In the world of mechanical keyboards, the sky's the limit when it comes to pricing. Depending on what you want, you can pick up anything from the cheap and chintzy knock-offs from Amazon to the boutique custom-builds tailor-made for enthusiasts. For gamers, it’s not common to see pricing over $120 if you want full RGB lighting and macro programming. Cooler Master saw this and saw an opportunity to do better.

They delivered. When I received the CK552 - a Best Buy exclusive model - and saw the $79.99 price tag, I fully expected the usual compromises: cheap build, no-name switches, no programming, and barely-there lighting. Instead, what they’ve delivered is a fully featured keyboard that feels like it should cost far more. It has every single one of those features and more, making it competitive with boards into the triple digits. That it offers so much for so little is an accomplishment, easily making it the best major brand RGB mech out there at this price.

Taking it out of the box, you’ll find that the keyboard has a nice weight to it. The top plate isn’t the plastic usually seen on sub-$100 keyboards and is instead brushed aluminum for a nice finish and clack when bottoming out the keys. I did note that the cable isn’t braided like some gaming keyboards, but if a braided cable is the reason we’ve been paying twice the price for all these years, throw it in the trash. It’s also reasonably sized, making it much easier to route than the dragon-tails on the back of the likes of Corsair.

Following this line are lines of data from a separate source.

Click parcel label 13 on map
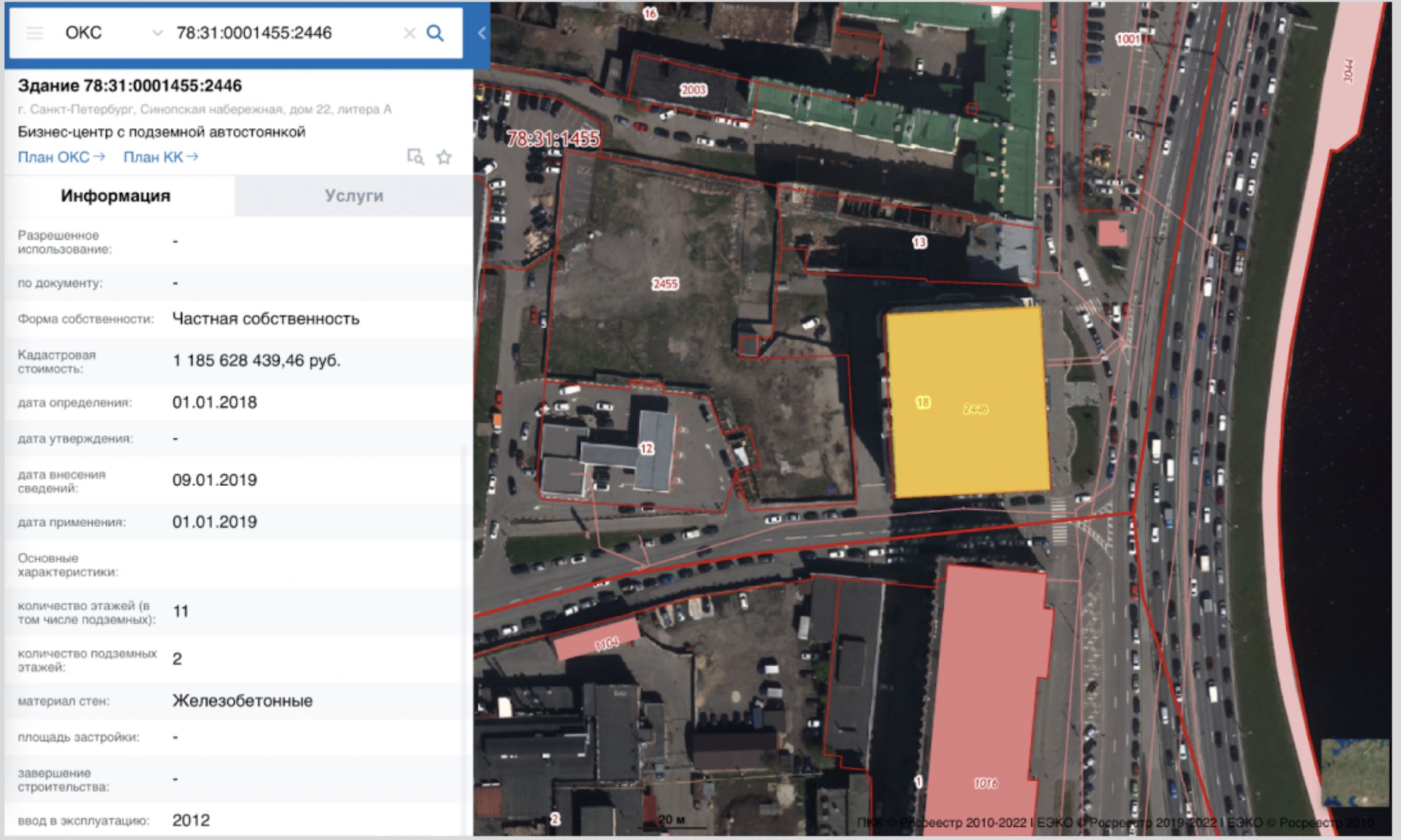 coord(919,242)
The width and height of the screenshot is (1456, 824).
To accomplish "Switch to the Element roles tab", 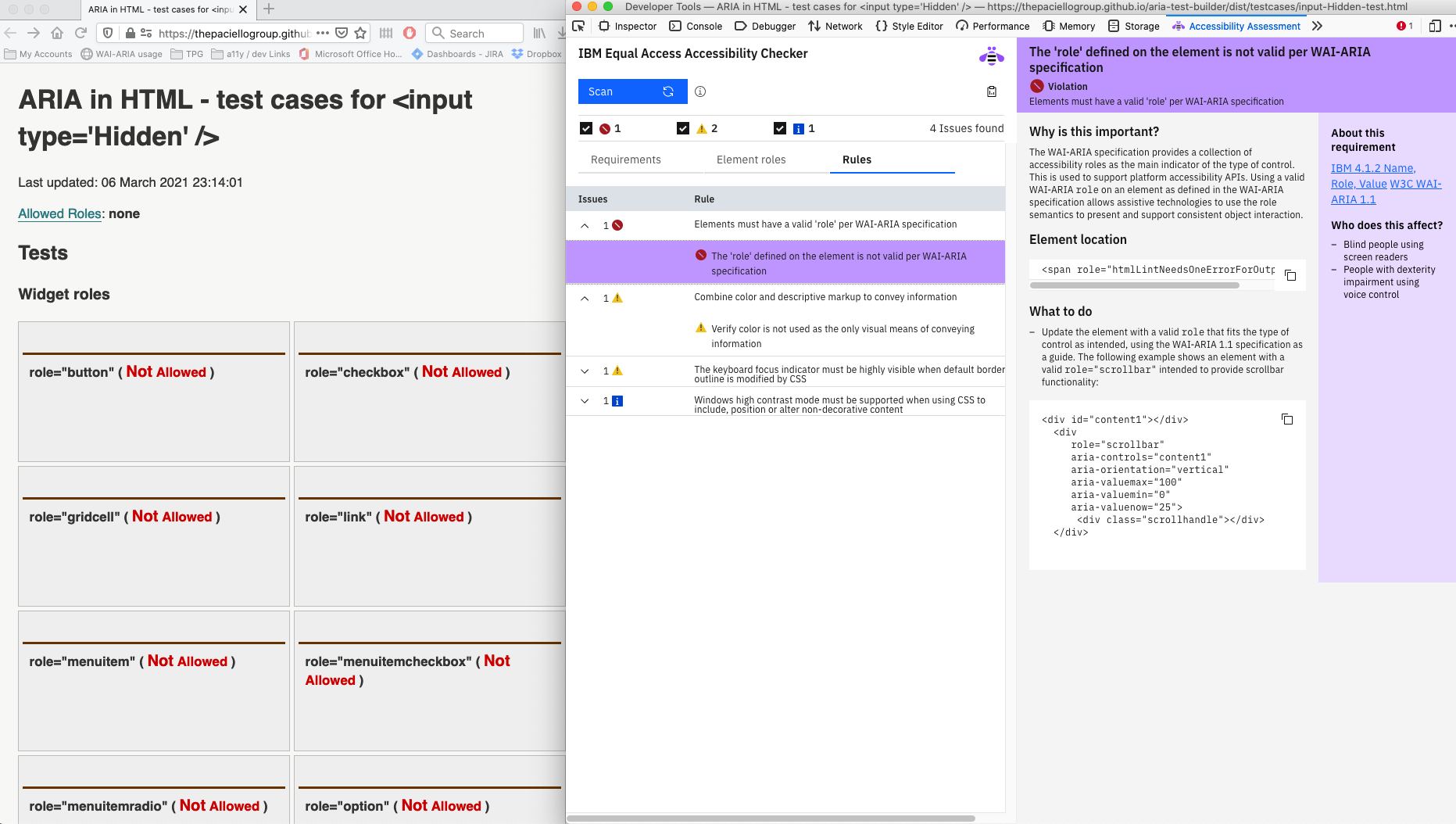I will 750,159.
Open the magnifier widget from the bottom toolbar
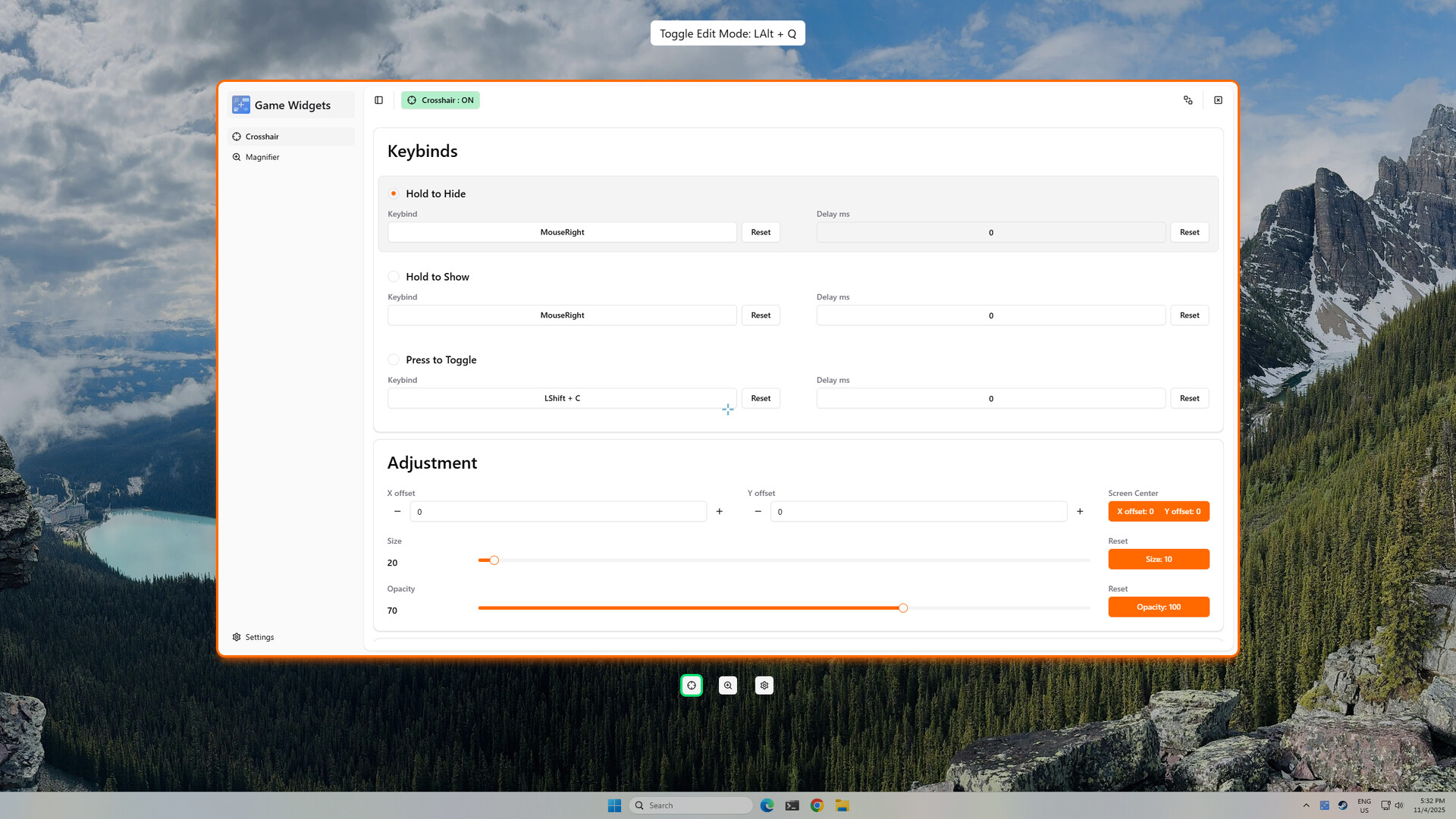The height and width of the screenshot is (819, 1456). (x=727, y=685)
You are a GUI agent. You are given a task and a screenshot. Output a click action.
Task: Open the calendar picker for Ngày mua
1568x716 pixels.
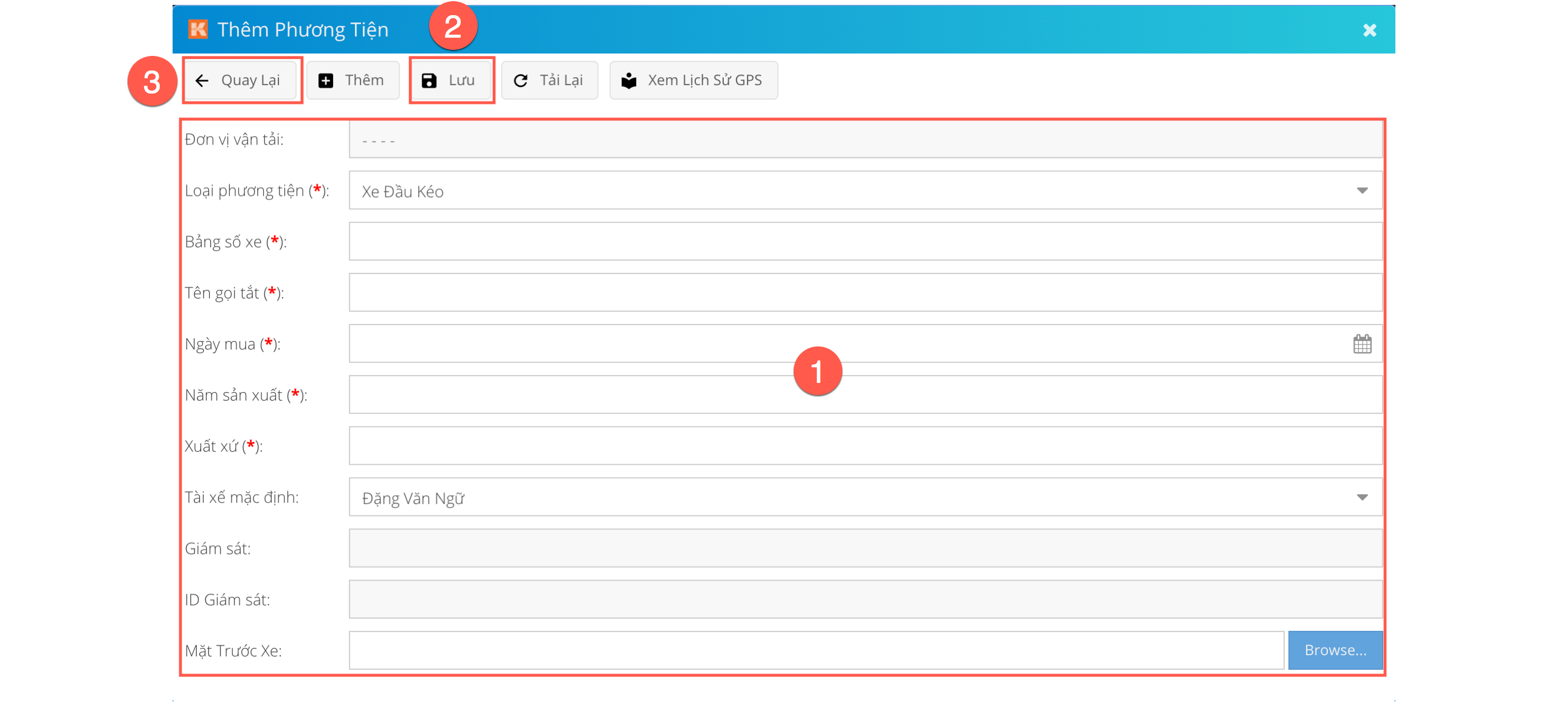[x=1361, y=344]
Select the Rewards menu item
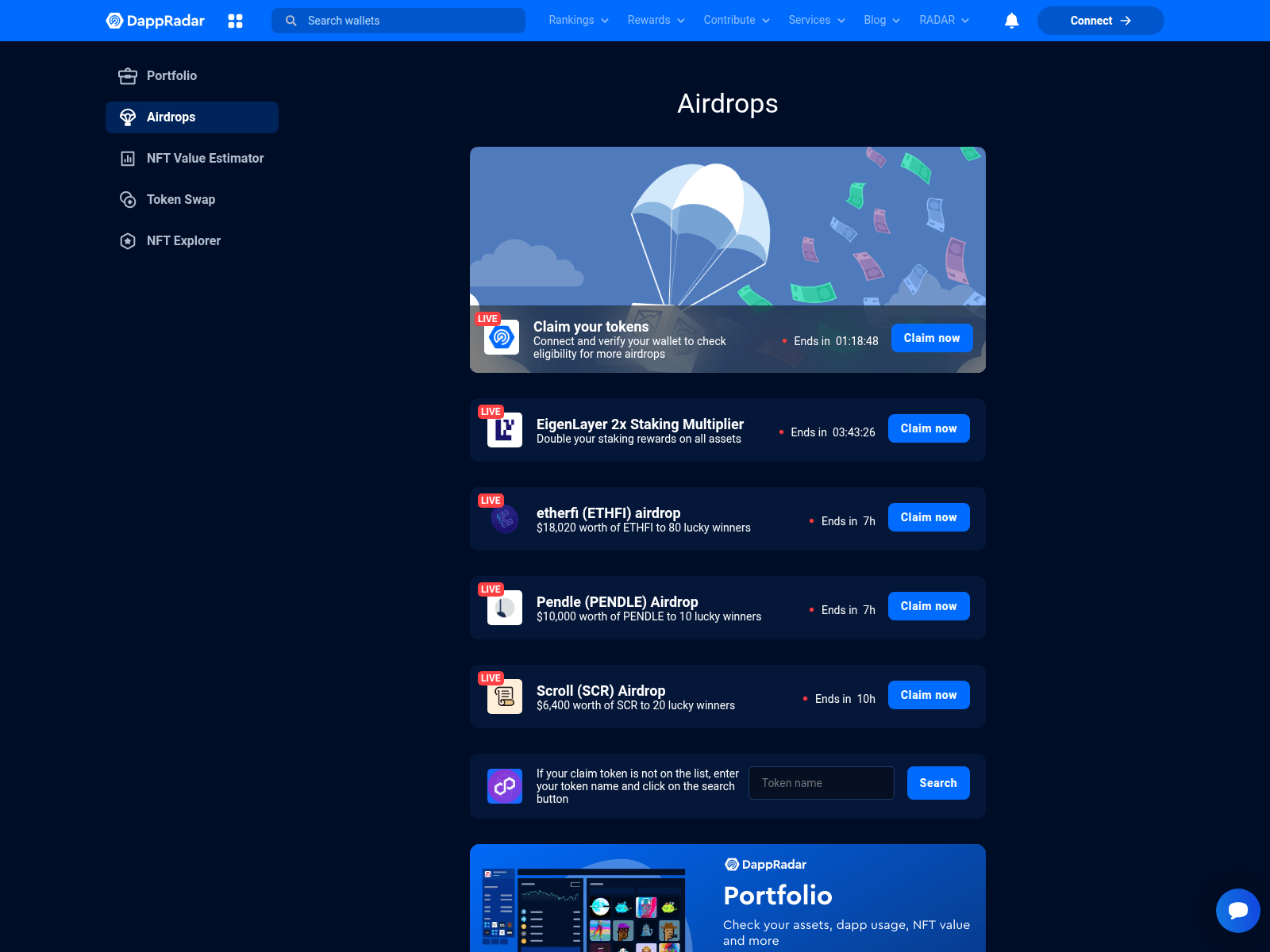The height and width of the screenshot is (952, 1270). pos(655,20)
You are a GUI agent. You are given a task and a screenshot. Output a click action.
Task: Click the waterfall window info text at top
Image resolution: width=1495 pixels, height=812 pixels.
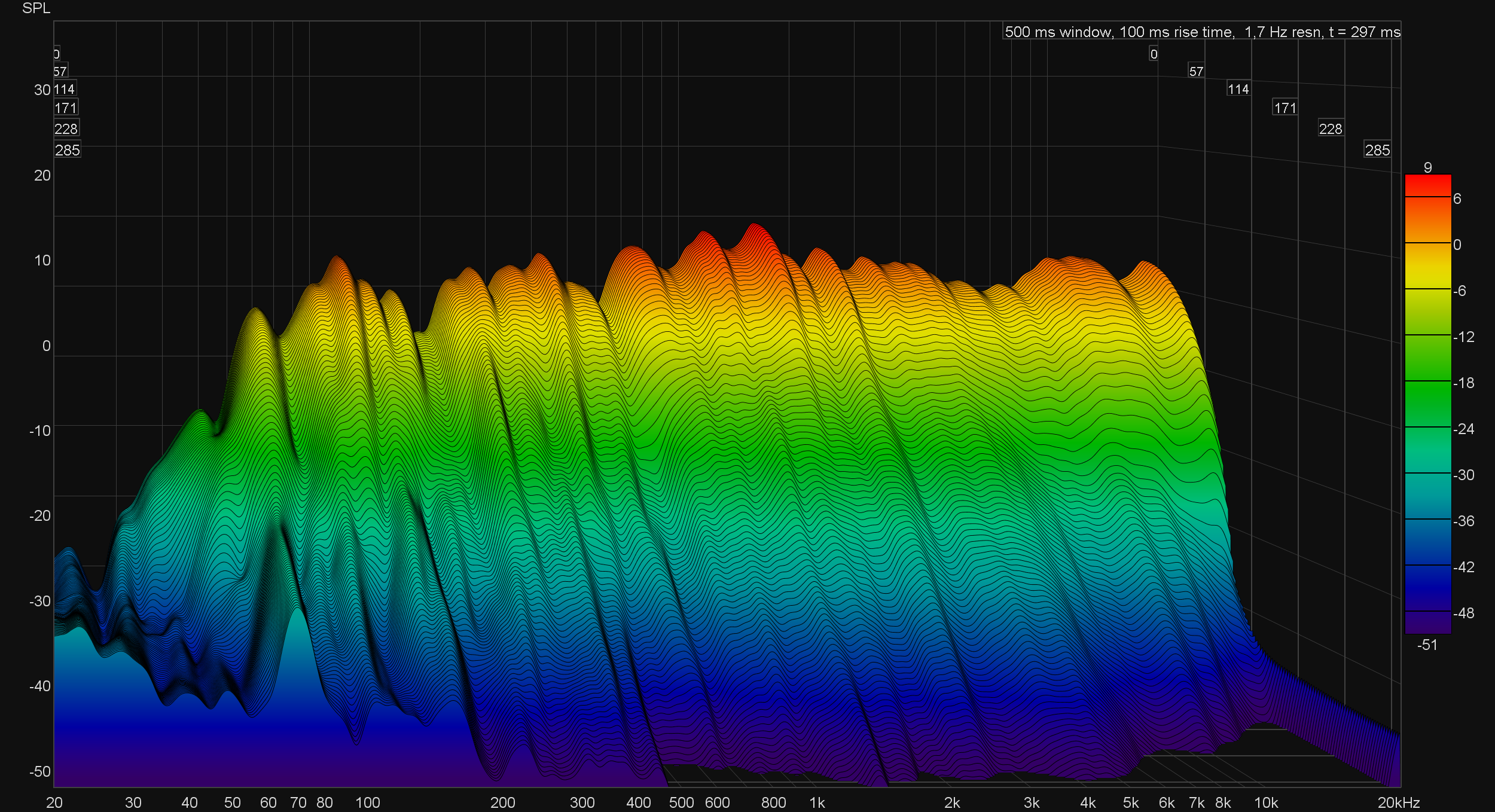pos(1201,32)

Under the caps, Cooler Master opted for linear Gateron red switches. Gaterons function near identically to Cherry MX switches and even a bit smoother if the folks at GeekHack are to be believed, though I couldn’t tell the difference myself. Purists may complain about the lack of Cherries, but the reality is alt-brand switches have gained an incredible traction, leaving many of the old worries about consistency and quality in the past. I’ve used high-end custom keyboards with Gaterons and terrible, lightweight keyboards with Cherries. At this point, it’s about taste and how they feel in the keyboard as a whole.

Thankfully, typing and gaming on the CK552 feels great. Cooler Master opted for the same ABS keycaps found on most gaming keyboards, with a fairly standard office-friendly font. Against the aluminum top plate and solid internal construction, they have a solid clack without the hollow sound found on cheap keyboards. At the end of the day, how a keyboard feels and functions is most important and Cooler Master did a great job of making it feel like a more expensive board than it is.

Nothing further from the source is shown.